PROBLEM:
Once you find the line that contains "Task: Click the red X delete icon", write out that line and every line after it to the end of the records, exactly and with nothing else.

INFORMATION SHOWN:
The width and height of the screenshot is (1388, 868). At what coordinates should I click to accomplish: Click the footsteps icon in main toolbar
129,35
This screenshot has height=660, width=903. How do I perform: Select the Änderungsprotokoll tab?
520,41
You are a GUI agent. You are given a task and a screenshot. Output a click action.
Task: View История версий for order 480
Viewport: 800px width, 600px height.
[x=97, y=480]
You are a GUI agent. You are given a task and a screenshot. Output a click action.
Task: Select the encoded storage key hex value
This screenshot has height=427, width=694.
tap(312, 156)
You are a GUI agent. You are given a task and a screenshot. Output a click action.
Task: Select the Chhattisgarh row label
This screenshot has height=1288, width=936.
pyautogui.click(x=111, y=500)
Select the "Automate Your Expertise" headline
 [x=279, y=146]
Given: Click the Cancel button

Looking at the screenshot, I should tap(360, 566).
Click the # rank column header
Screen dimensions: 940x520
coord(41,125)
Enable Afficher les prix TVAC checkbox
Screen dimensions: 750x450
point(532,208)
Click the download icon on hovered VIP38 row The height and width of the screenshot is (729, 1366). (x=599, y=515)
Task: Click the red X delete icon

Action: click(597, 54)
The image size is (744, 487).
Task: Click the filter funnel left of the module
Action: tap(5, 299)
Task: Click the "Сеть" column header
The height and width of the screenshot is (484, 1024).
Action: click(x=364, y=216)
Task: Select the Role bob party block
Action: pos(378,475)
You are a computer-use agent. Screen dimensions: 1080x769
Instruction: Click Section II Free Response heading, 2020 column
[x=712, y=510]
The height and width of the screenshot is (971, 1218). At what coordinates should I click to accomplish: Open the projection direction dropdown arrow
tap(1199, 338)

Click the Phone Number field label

RESPONSE TO THE TASK:
Task: Click the red X delete icon

Action: click(597, 54)
The image size is (744, 487).
Task: Click the filter funnel left of the module
Action: tap(5, 299)
Task: Click the "Сеть" column header
The height and width of the screenshot is (484, 1024).
Action: click(x=364, y=216)
Task: Select the Role bob party block
Action: pos(378,475)
You are a computer-use agent. Screen dimensions: 1080x769
Instruction: Click Section II Free Response heading, 2020 column
[x=712, y=510]
The height and width of the screenshot is (971, 1218). At what coordinates should I click to accomplish: Open the projection direction dropdown arrow
tap(1199, 338)

Click the Phone Number field label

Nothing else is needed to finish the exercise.